People helping people

At each site, the community carried out many activities and initiatives to improve its capacity to care for its members. Among the most successful were those where the community created a peer-led initiative.

McGrath describes low-key networks, like a widowed parishioner who met with fellow widowers for coffee. It was a not a formal “support group,” but it created bonds in the community. At Christ Church, Hubbard says that the HELP team arranged workshops offered by professionals on advance care planning and grief and loss, but facilitators at the church have now been trained to offer these to their own community.

Participants agree that there is a place for professionally led events and training, but building that capacity within the community is key.

Basing care on trust

Fourth, Van Vliet says the research shows that networks of care need to be based on trust. She gives the example of one church team that formed a partnership with a resource centre in the community. Members of the parish could call the resource centre, but they didn’t. They had concerns about who would be aware of their health and social issues. The solution was to have a volunteer from the church go with the parishioner to the resource centre, so that a trusted person was present.

As Barrett points out, social networks are often lacking as our society becomes more urban and secular. “Recreating the village is a necessary outcome,” he feels, “but a village that’s appropriate for a multicultural urban society in the 21st century.”

By the numbers

During the three-year project, there were 40 events and activities across the four sites, ranging from workshops to arts activities and tips printed in church bulletins.

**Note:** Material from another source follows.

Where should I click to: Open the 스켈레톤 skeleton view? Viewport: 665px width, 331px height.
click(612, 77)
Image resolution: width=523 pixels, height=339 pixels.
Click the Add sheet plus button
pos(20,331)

The research team was also busy, making 27 presentations across Canada and internationally about the project. They have had two academic publications about the project and are working on six more. There are also infographics and videos. Nine “toolkits” are designed to help other communities create programs for end of life. A magazine-format publication on the project for the public will be available soon.

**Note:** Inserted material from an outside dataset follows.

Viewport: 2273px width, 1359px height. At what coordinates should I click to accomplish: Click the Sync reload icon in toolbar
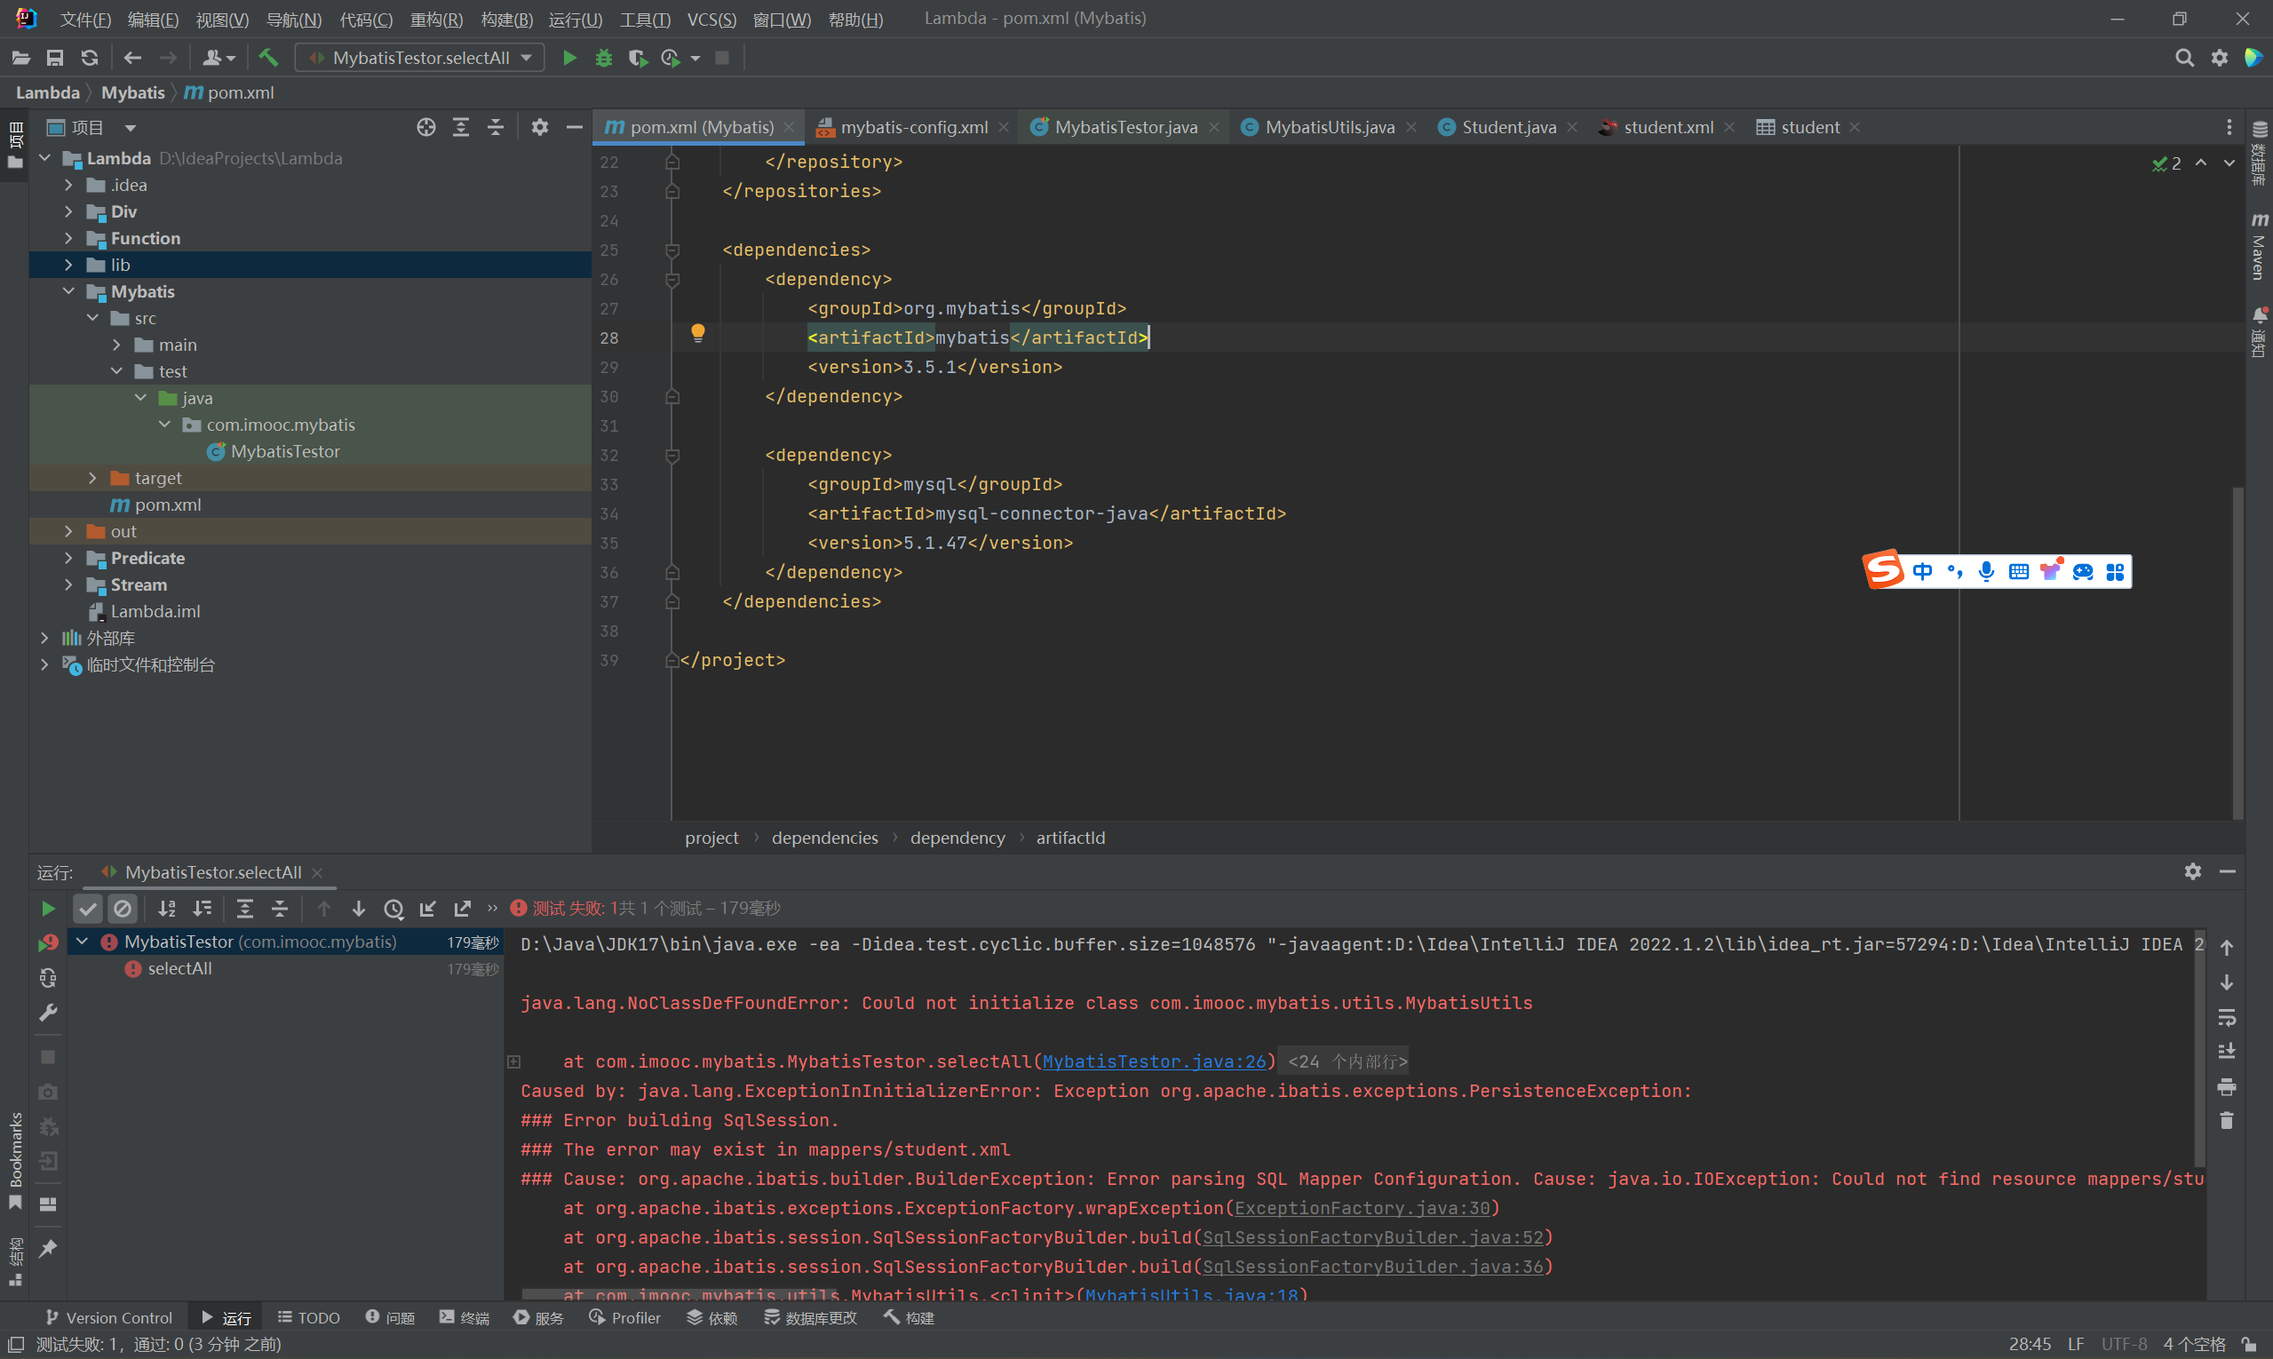90,58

For more about the many resources generated through the project, see Healthy End of Life Project (HELP) Ottawa.

Keep on HELPing

The HELP Ottawa project is meant to be just the beginning, says Barrett. From the four pilot sites, the HELP concept can be adopted in other local community organizations — in Ottawa and across Canada — and adapted to their specific needs.

Barrett says the next direction is not yet clear. “Do you go deep or do you broaden? The answer is probably ‘both.’ We can replicate the project at other sites. And there are interesting models that would involve going further, looking at the relationship between the health care system and communities.”

The project research team are planning community forums at each of the pilot sites, and a “summit” meeting in 2024, thanks to a grant from the Social Sciences and Humanities Research Council. Van Vliet says one of the project’s goals is to keep HELP going where it has taken root. “How does it continue after the research portion has officially ended?”

Part of the answer is what is often called “knowledge mobilization” — disseminating the learning from the project beyond the project sites and organizations, fostering action.

At Christ Church, Hubbard says the project has worked to “raise awareness and break down barriers in talking about harder stuff.” Now, at children’s program, community members consider whether children have suffered significant loss. At a pancake supper, members consider whether anyone coming might need people to check in with them. She says this type of caring “is something that we’ve always done, but it has put a spotlight on it.” And it’s not an issue separate from other things the church does. “It’s all of our work.”